Part IIIA of the Privacy Act 1988 (Cth) (“PA 1988”) regulates the handling of certain types of personal information by credit providers and credit reporting bodies (as defined in PA 1988). The provisions in part IIIA are supplemented by the Privacy Regulation 2013 and the Privacy (Credit Reporting) Code 2014 (Version 1.2) (“CR Code”), a Code of Practice relating to credit reporting that is registered under the PA 1988 (together, “Credit Reporting Regime”).
Depending on the specific context, the Credit Reporting Regime applies to the collection, use or disclosure of credit-related information instead of, or in addition to, the Australian Privacy Principles (APPs) in part IIIA of the PA 1988.
The Credit Reporting Regime distinguishes between consumer and commercial credit (as defined in the PA 1988). It focuses on the regulation of information that has a bearing on an individual’s credit-worthiness in respect of consumer credit.
An example of the functions of the Credit Reporting Regime is where credit providers (e.g. banks, telcos and energy retailers) use information about an individual’s consumer creditworthiness when they assess an application for a consumer loan, credit card, or the supply of goods on deferred payment terms (e.g. an application for a post-paid mobile phone service). In some instances, a credit provider carrying out a “credit check” before entering into an arrangement to provide credit is mandated by applicable law (including under the National Credit Code, the Telecommunications Consumer Protection Code or the National Energy Retail Rules).

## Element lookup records
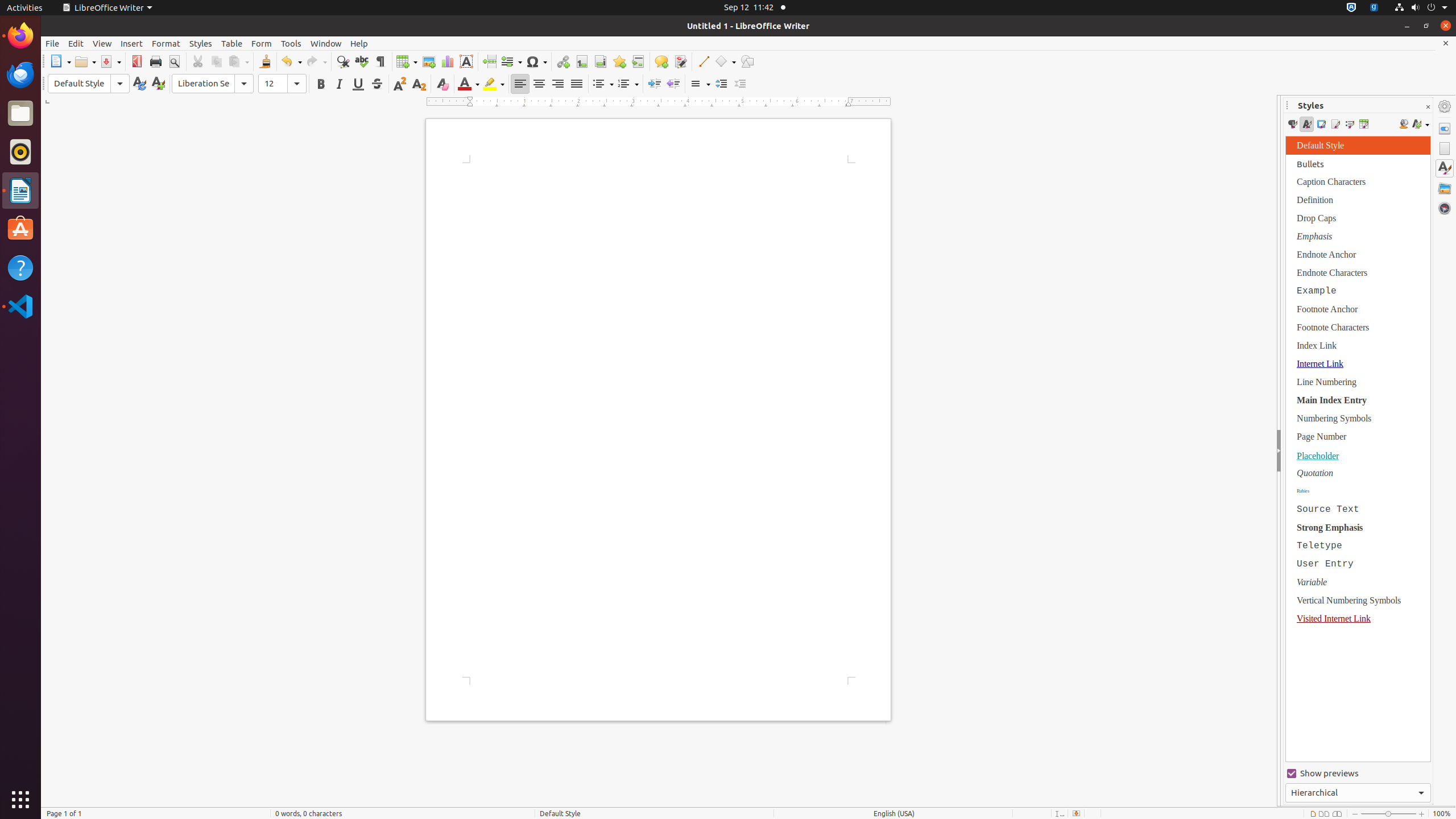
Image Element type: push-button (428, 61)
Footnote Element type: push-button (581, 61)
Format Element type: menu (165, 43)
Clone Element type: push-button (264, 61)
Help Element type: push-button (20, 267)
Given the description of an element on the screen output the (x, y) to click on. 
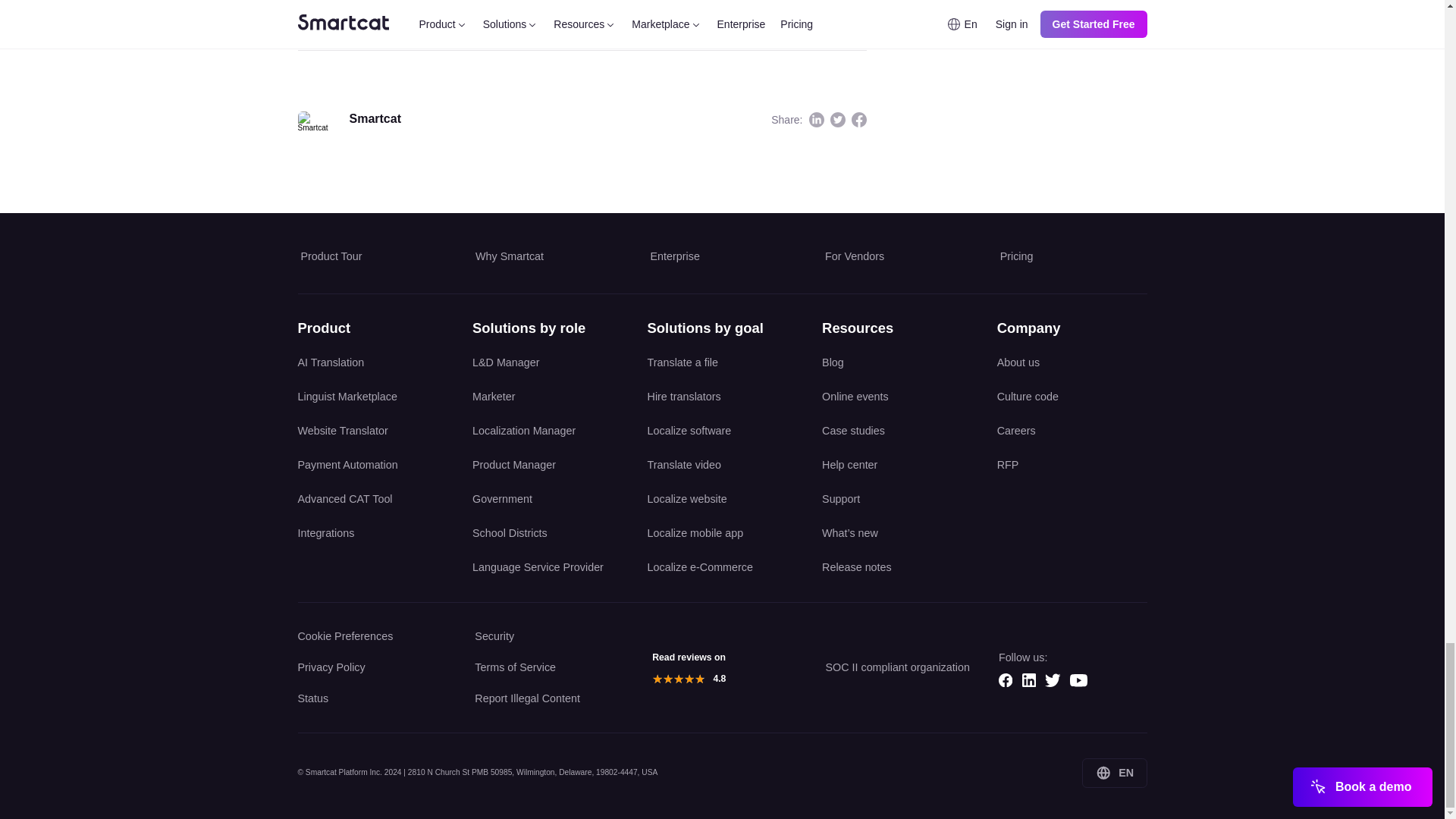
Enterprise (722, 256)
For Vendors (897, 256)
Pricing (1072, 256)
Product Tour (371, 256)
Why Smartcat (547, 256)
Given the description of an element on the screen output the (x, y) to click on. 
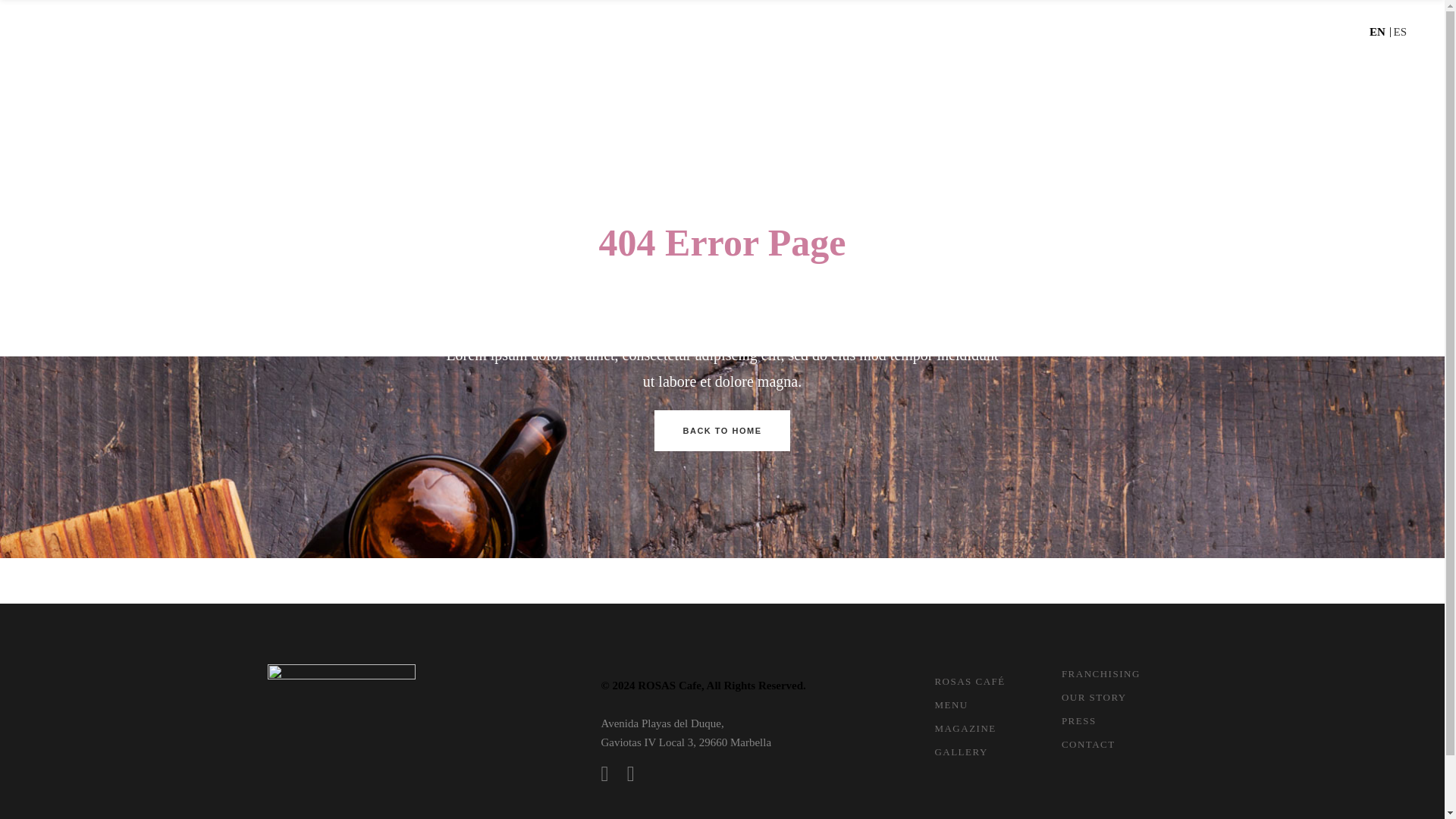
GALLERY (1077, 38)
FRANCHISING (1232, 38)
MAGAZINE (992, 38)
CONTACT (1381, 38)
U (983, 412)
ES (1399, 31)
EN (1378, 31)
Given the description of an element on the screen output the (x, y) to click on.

## Problems to work on
1. Show each line of the entries that contains the string "type".
2. Write what comes next in the credit reporting passage, starting after its final sentence.
The credit reporting passage has no connection to the entries.

## Answers for the exercise
1.
Image Element type: push-button (428, 61)
Footnote Element type: push-button (581, 61)
Format Element type: menu (165, 43)
Clone Element type: push-button (264, 61)
Help Element type: push-button (20, 267)

2.
In order to participate in the Credit Reporting Regime, a credit provider must be a member of a recognised external dispute resolution scheme (see “Making a complaint”).
Credit reporting bodies are permitted to collect, use and disclose credit-related information about individuals. Credit reporting bodies provide such information on request to credit providers so they can assess applications for consumer credit. These requests are recorded and become part of the credit-related information held by the credit reporting body.
Key aspects of the Credit Reporting Regime are:
• restrictions on the types of information permitted to be exchanged;
• restrictions on the use and disclosure by credit providers and credit reporting bodies of credit-related information;
• obligations on credit providers and credit reporting bodies to notify individuals about certain matters in relation to their handling of credit-related information;
• rights for individuals to request access to the credit-related information about them, and to seek amendments or to submit complaints.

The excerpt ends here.